I still find good Dual-Cores (including those you can over-clock enough) doing the job for gaming. At the moment Quad-Cores are indeed good, but not for gaming alone. Those CPU's aren't "meant for gaming" in the first place. They are made for multi-tasking, along with video and audio editing and encoding, and benchmarking, and folding, and anything you can think of that eats up lots of CPU cycles outside of gaming. They are certainly good, better than Single and Dual Cores for that purpose. But actually why, just why do we gamers need Quad Cores for "better games"? Or even better performance? Shouldn't we ask for GPU's capable of running everything we want at any possible settings? Well yes it'd be expensive, but that would be a better priority in my opinion than having a CPU powerful enough to simulate real-time nuclear explosions and giving us 300 FPS in Crysis at impossible resolutions with 32x AA and God knows what else.

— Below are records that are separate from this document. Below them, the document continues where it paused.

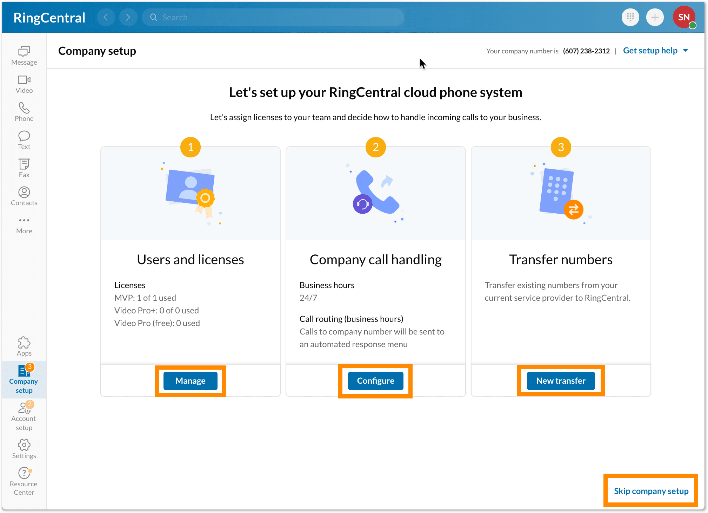Open the back navigation arrow
Image resolution: width=708 pixels, height=513 pixels.
(x=106, y=17)
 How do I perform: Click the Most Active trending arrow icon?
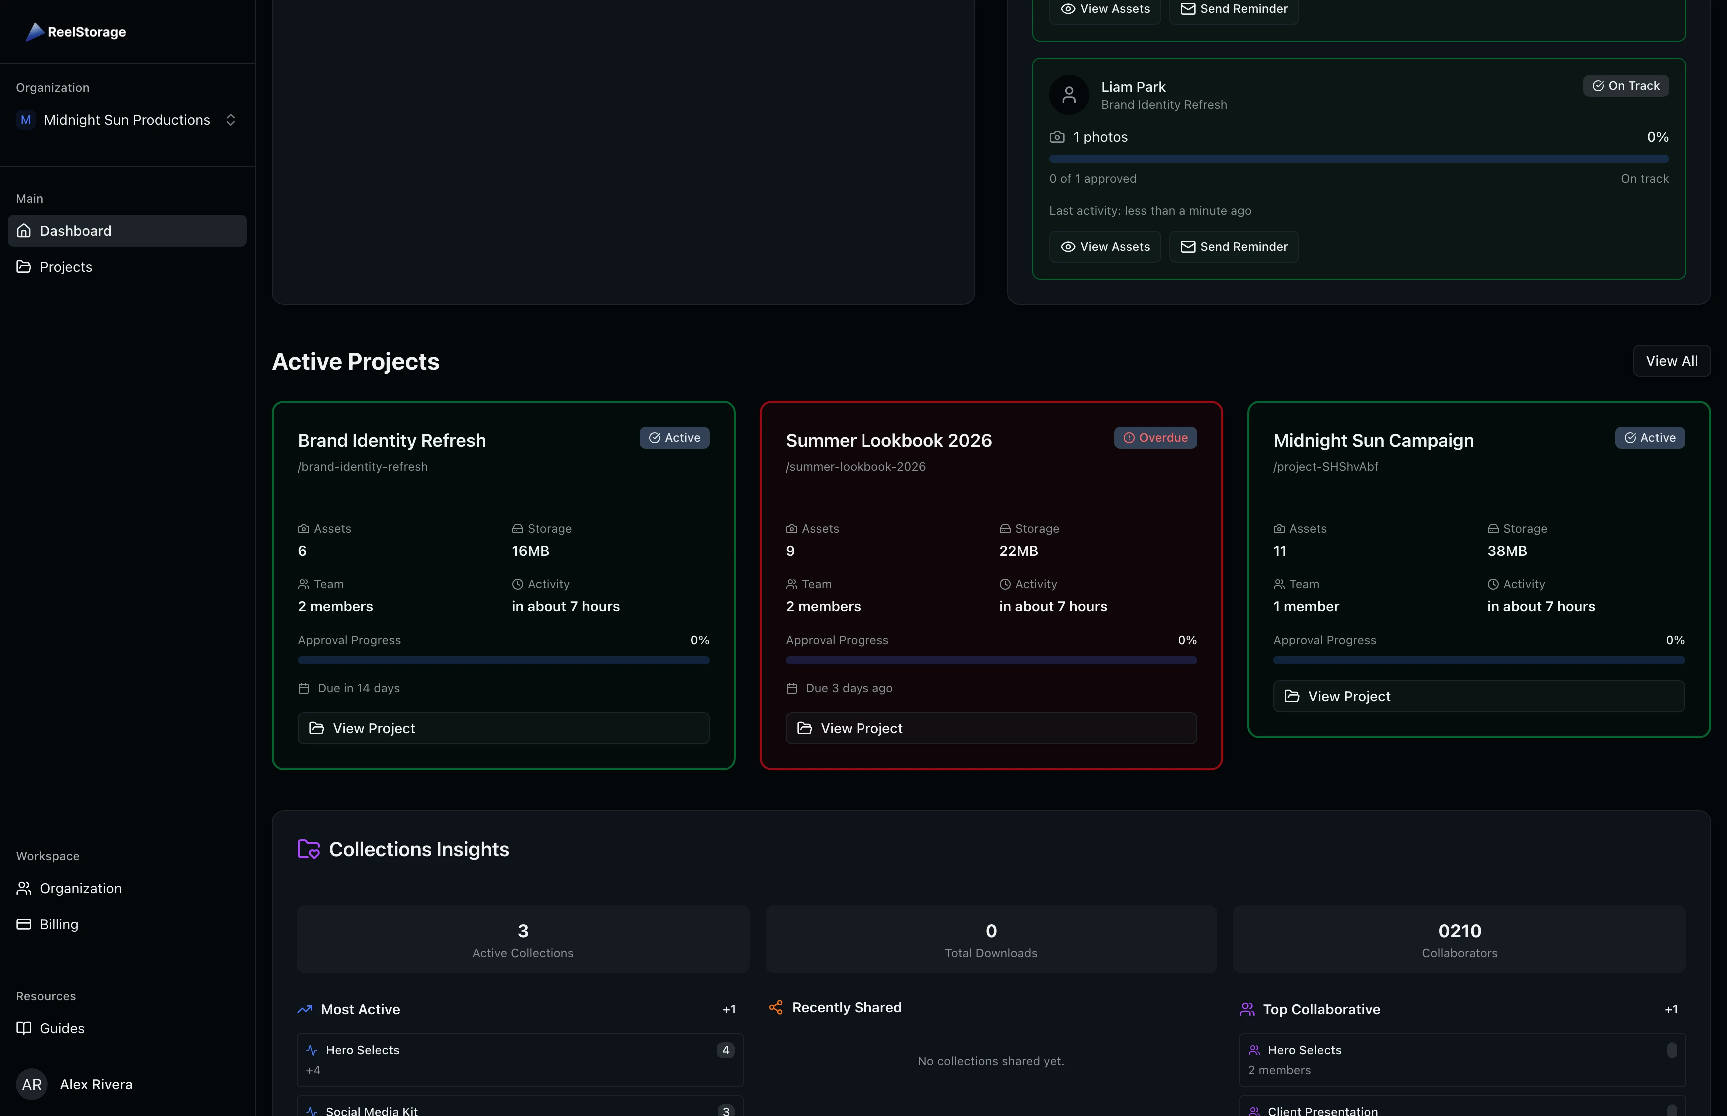[306, 1009]
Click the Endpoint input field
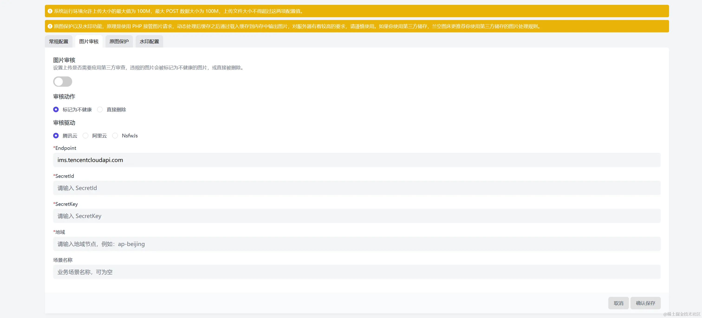Screen dimensions: 702x318 [x=356, y=160]
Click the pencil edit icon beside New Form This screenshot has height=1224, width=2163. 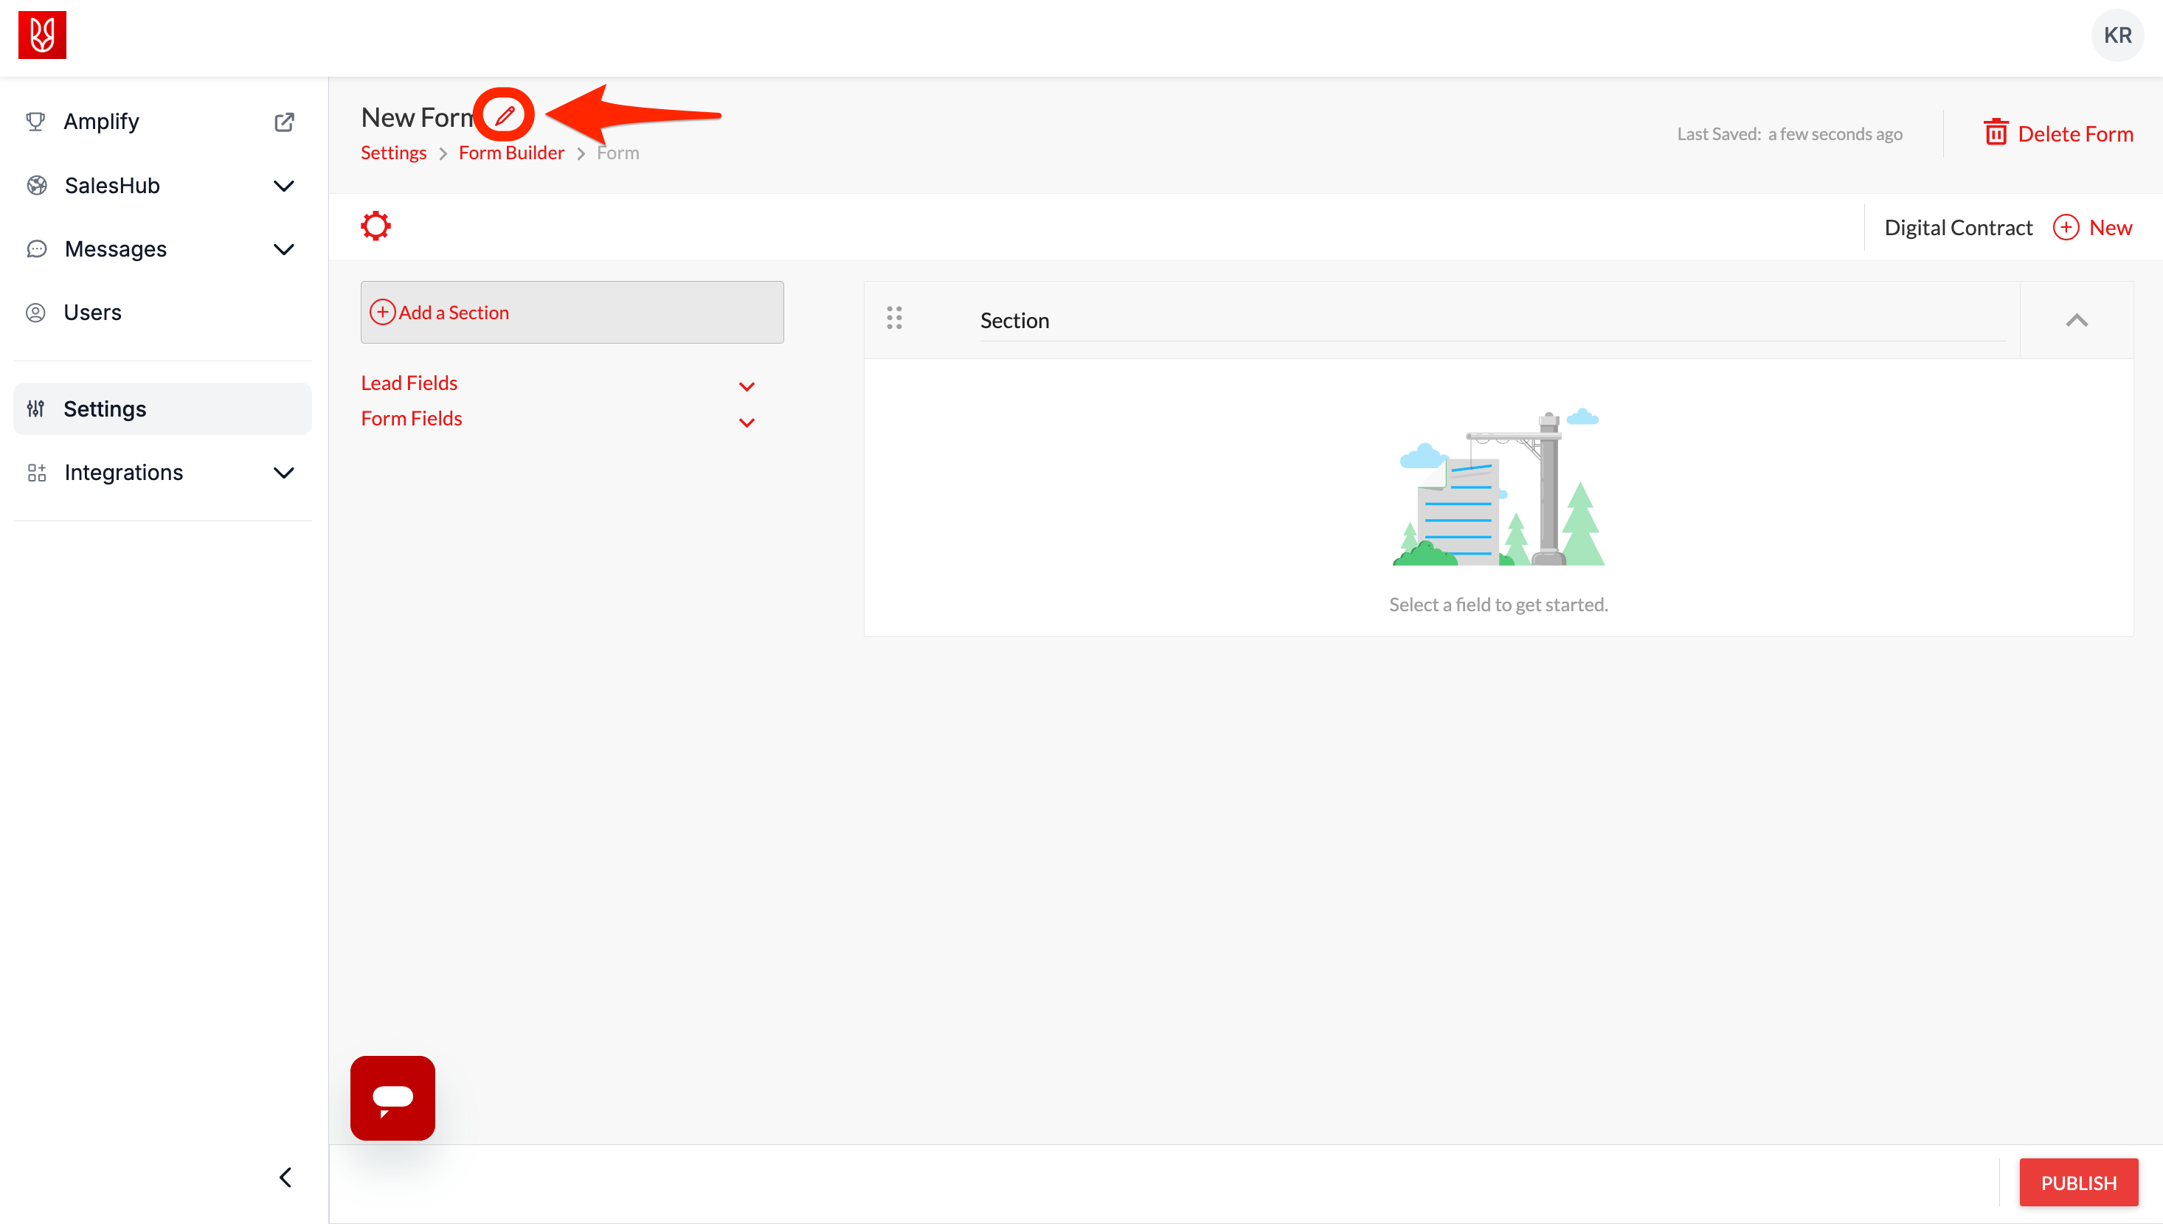[505, 115]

In the end, to answer you directly, no one knows when Tri/Quad/Multi Cores CPU's will really be taken advantage of for gaming. No one can tell, and I'm sure that even Intel and AMD can't tell even internally. Are the developers actually willing to do it for all or even the majority of future games? Do they have the competence to do it "properly"? Do they have enough ideas for their games to actually use all those extra Cores or do they just plan on adding more debris flying all over the place when you fire a rocket launcher and calling that "Quad Core Optimized"? I don't know when it will happen, and no one else can say. It'd just going to happen slowly and over time, that's for sure. It's quite possible that in ten years from now Dual Cores will be something of the far past, and we'll be playing Peggle and Fallout IV and Elder Scrolls V on Deca-Cores CPU's.